Security researchers have disclosed information about a zero-day vulnerability affecting Netgear routers. This flaw is affects 79 models manufactured by the company, which is one of the world's leading router companies.
Researchers point out the vulnerability has not been patched.
Related to firmware, the issue is located in the httpd web server and is described as a memory-safety flaw. Specifically, bad actors could bypass authentication on vulnerable Netgear routers. The issue has been found by both a researcher (d4rkn3ss) on One on the Zero Day Initiative (ZDI) and by Adam Nichols of cybersecurity company Grimm.
“The specific flaw exists within the httpd service, which listens on TCP Port 80 by default,” according to the ZDI report. “The issue results from the lack of proper validation of the length of user-supplied data prior to copying it to a fixed-length, stack-based buffer.”
Importantly, attackers wouldn't need to have authentication to start a hack and could simply use root privileges for access. Nichols found the same flaw in the Netgear R7000 router series but said it is also present in a total of 79 devices.
“This vulnerability affects firmwares as early as 2007 (WGT624v4, version 2.0.6),” he said. “Given the large number of firmware images, manually finding the appropriate gadgets is infeasible. Rather, this is a good opportunity to automate gadget detection.”
Netgear was informed by ZDI in January but has missed the 90-day timeframe to fix the issue. With no patch in site, ZDI has disclosed the information. Netgear asked for the 90-day limit to be increased until the end of this month. However, ZDI decided to go public.
Nichols pins the root of the problem on stack cookies, which will detect a stack buffer overflow before any malicious code can run. It is worth noting Netgear routers support this ability, but some firmware versions have not included it.

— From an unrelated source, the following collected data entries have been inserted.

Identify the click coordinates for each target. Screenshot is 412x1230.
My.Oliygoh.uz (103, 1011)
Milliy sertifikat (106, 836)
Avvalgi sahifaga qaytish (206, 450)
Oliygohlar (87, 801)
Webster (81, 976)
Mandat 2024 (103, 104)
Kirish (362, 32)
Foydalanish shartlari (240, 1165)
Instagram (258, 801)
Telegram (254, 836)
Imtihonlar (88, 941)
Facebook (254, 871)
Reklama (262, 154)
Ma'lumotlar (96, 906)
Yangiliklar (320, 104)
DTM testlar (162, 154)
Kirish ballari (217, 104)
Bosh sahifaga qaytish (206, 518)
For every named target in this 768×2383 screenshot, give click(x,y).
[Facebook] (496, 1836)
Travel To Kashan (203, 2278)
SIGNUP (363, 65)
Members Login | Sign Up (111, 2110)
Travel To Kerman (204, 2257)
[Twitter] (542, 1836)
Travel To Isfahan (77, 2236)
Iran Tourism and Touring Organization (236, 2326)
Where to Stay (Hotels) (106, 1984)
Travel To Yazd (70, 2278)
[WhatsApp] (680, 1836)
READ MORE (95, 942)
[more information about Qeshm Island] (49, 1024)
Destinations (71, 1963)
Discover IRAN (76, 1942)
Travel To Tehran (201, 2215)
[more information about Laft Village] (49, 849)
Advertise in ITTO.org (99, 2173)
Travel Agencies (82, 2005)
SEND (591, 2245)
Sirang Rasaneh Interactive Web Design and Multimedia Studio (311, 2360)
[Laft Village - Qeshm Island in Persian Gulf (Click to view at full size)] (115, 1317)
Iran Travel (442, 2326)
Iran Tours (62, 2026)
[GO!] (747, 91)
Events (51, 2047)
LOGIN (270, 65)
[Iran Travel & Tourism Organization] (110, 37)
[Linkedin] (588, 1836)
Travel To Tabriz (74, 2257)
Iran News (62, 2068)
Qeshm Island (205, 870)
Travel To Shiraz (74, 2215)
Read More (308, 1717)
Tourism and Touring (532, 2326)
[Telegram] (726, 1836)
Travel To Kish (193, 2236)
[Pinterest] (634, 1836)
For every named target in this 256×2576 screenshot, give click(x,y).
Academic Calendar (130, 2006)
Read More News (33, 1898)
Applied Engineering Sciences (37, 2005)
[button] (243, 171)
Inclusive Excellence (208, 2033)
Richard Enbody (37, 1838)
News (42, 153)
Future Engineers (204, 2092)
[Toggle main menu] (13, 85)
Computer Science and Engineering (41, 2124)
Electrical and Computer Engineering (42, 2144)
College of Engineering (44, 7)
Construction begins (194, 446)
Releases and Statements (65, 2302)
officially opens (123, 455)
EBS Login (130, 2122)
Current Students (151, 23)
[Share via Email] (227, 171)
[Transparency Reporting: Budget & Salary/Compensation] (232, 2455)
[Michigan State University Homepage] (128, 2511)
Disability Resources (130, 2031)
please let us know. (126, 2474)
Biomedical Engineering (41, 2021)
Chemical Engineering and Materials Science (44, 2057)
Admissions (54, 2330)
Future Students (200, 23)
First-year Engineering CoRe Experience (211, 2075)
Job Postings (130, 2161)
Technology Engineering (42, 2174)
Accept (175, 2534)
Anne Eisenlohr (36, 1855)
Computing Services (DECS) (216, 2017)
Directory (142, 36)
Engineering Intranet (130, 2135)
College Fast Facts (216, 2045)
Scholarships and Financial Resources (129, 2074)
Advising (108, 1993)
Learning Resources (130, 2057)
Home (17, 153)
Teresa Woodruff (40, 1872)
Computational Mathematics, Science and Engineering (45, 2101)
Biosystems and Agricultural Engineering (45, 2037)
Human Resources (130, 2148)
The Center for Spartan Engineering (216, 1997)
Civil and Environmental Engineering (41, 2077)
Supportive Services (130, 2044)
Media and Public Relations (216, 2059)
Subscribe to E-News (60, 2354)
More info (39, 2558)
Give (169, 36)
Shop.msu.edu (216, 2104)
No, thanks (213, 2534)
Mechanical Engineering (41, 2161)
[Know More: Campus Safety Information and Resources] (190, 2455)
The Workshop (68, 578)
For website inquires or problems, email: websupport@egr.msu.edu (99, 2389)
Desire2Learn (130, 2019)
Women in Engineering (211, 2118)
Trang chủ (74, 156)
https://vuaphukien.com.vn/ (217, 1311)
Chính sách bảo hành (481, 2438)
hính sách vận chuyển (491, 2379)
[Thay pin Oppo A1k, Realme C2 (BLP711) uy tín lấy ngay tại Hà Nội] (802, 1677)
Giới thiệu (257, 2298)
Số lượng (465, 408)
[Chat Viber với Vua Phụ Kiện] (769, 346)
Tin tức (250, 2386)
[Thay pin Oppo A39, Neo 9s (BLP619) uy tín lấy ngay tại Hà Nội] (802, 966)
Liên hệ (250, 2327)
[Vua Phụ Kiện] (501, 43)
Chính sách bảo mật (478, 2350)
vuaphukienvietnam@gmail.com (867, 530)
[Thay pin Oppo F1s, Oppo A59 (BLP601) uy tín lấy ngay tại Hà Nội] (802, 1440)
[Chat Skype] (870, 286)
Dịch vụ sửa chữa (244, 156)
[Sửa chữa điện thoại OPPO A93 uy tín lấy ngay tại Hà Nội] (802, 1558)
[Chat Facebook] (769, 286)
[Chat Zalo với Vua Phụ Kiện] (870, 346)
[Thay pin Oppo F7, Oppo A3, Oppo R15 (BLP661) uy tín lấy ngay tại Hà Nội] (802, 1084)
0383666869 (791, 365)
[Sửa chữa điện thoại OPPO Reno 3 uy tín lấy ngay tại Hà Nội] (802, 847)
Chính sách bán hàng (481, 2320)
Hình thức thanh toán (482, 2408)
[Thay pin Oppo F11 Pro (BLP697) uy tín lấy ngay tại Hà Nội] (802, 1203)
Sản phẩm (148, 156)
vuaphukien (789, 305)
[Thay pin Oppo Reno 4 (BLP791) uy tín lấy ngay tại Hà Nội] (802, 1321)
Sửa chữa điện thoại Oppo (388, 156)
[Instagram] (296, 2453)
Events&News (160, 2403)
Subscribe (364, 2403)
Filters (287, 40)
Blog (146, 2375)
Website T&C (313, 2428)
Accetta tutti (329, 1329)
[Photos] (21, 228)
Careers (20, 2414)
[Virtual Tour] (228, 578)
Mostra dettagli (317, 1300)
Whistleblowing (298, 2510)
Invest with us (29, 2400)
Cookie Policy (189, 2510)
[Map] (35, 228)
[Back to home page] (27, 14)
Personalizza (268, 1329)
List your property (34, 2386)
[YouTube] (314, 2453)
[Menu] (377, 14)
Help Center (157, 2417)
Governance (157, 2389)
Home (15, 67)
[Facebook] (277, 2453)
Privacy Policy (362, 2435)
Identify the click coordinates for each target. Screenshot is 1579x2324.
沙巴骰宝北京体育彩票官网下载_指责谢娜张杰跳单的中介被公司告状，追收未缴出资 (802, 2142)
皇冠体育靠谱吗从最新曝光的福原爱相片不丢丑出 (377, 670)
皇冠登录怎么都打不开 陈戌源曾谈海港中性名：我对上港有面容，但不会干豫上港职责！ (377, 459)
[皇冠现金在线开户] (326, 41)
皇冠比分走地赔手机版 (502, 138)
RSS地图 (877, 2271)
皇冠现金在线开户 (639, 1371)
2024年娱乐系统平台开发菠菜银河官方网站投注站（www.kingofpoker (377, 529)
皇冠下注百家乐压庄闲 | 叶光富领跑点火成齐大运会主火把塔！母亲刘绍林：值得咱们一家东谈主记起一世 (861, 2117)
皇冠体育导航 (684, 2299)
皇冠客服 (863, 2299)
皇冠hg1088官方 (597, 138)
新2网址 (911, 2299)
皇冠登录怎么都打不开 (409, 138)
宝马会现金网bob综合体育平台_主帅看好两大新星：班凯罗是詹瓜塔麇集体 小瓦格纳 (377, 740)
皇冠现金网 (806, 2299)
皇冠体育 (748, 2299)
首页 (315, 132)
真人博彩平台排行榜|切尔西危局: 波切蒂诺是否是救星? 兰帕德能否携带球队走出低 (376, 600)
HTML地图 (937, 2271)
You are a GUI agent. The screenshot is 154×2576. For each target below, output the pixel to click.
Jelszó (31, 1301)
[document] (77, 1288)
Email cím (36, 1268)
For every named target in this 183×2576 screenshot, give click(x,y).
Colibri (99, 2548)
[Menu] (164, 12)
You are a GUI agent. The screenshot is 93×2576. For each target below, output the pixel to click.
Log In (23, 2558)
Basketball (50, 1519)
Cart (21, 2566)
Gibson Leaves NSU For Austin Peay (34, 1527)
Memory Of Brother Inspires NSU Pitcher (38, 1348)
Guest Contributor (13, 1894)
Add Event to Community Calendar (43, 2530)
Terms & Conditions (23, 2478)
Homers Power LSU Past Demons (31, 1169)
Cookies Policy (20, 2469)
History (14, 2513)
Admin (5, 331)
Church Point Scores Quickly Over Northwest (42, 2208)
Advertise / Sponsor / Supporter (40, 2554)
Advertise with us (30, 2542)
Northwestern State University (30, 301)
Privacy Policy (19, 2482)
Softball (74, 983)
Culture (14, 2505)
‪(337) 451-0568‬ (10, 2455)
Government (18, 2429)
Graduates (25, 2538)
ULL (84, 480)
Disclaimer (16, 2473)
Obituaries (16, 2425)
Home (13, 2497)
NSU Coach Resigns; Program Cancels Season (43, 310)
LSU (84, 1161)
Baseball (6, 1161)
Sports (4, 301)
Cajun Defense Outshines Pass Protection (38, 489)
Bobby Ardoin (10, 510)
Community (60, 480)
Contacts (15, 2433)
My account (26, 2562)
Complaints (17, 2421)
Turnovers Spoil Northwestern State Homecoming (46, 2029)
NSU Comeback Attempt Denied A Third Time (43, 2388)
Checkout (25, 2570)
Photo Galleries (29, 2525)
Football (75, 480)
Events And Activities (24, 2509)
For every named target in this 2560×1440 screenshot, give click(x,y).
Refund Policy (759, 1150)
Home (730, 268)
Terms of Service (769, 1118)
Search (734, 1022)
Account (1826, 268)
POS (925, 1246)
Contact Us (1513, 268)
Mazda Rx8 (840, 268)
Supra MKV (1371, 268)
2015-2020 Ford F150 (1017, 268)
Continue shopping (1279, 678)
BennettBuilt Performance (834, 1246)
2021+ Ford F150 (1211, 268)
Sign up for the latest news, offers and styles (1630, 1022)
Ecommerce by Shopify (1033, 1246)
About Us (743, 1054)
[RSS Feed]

“Later versions of the D8500 and R6300v2 stopped using stack cookies. Making this vulnerability once again exploitable,” Nichols explained in the post. “This is just one more example of how SOHO device security has fallen behind as compared to other modern software.”
With no active patch available, owners of affected routers have a single mitigation to protect their devices. ZDI says users can restrict interaction with routers on trusted machines.
“Only the clients and servers that have a legitimate procedural relationship with the service should be permitted to communicate with it,” according to the report. “This could be accomplished in a number of ways, most notably with firewall rules/whitelisting.”